図2には示されているのは、本発明による実施例が、従来技術による比較例1および2よりも格段に大きい最大効率と、格段に大きい平均効率とを有することである。
【0060】
図3Aには上記の効率の測定値が、また
図3Bには上記の開放電圧の測定値が添え字xに依存して、すなわち、ナトリウムおよびインジウムの物理量の比に依存して示されている。ここでは従来技術による層構造体においてx=0である場合の上記の測定値が比較例として使用されており、ここではバッファ層5にナトリウムは含有されていない。この比較例の効率は、約9.7%であり、開放電圧512mVである。0.1≦x<0.2および0.2<x≦0.3である本発明による層構造体1に対して、予想に反し、12.9%ないし13.4%の範囲の格段に高い効率と、540mVないし578mVの範囲の格段に高い開放電圧とを測定することができた。本発明による層構造体1により、上記の比較例によりも格段に高い効率が示されたのである。
【0061】
図4には、ラザフォード後方散乱法(RBS)による塩素に対するナトリウムの物理量の比x/zの測定値が示されている。この比を分析するため、塩化ナトリウムによって硫化インジウムをコーバー蒸着することにより、約40nmの層厚を有する薄いバッファ層を作製した。比x/zは、バッファ層5におけるナトリウムの物理量のatom%の割合についてプロットされている。0.3atom%から9atom%に至るナトリウムの物理量の割合における大きな変化幅に対し、比x/zはわずかにしか変化しない。例えば、5atom%のナトリウム割合に対する比x/zは、約1.01であり、9atom%のナトリウム割合に対する比x/zは、約1.06である。ここから推論されるのは、塩化ナトリウムを蒸発させることにより、ナトリウムおよび塩素が、硫化インジウムにおいて、出発材料である塩化ナトリウムとほぼ同じ比で取り込まれることである。値1からの比x/zの偏差は、測定または作製エラーによって発生し得る。なぜならば殊に上記の層は吸湿性であり、また約40nmと極めて薄いからである。
【0062】
図5には、本発明による薄膜ソーラセル100における種々異なる量のナトリウムについて、塩素に対するナトリウムの比が示されている。このためにモリブデン背面電極3と、Cu(In,Ga)(S,Se)
2吸収層4と、Na
xIn
1S
yCl
zバッファ層5と、ZnO前面電極とを有する薄膜ソーラセル100を作製し、バッファ層5におけるナトリウム量を変化させた。引き続いて薄膜ソーラセル100を2次イオン質量分析法(SIMS)によって検査した。すべてのセルを通してエレメントプロフィールを記録して、計数率を積算した。垂直軸にはナトリウム/塩素に対するSIMS計数率比がプロットされている。水平軸には吸収層4のナトリウム量を差し引いたナトリウム計数率がプロセットされている。
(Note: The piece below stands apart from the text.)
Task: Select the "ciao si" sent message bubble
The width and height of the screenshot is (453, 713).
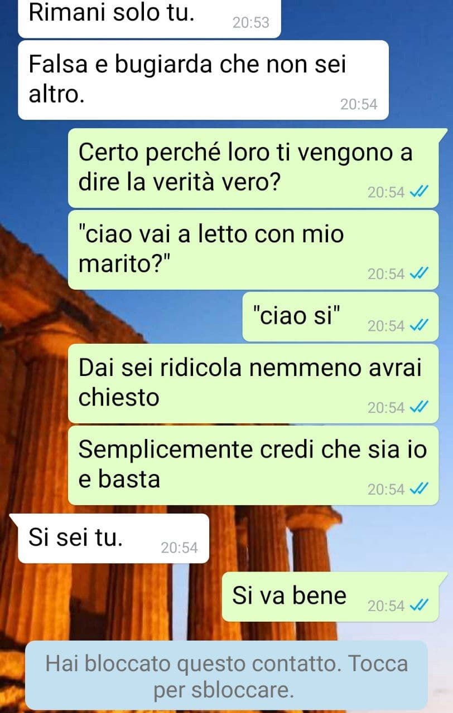Action: (x=340, y=317)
図5には、種々異なる量で入れられたナトリウムに対し、ナトリウム/塩素のほぼ一定の計数率比が示されている。ナトリウムおよび塩素の比は、測定精度範囲において一定であり、入れられたナトリウム割合には依存しない。このことは、吸収層4におけるナトリウムの割合が、バッファ層5におけるナトリウムの割合に比べて小さく、吸収層4または基板2からはバッファ層5にナトリウムがまったく拡散しないかまたはわずかにしか拡散しないことによって説明することができる。同時にバッファ層5からのナトリウムの離脱拡散は行われないかまた行われたとしてもわずかである。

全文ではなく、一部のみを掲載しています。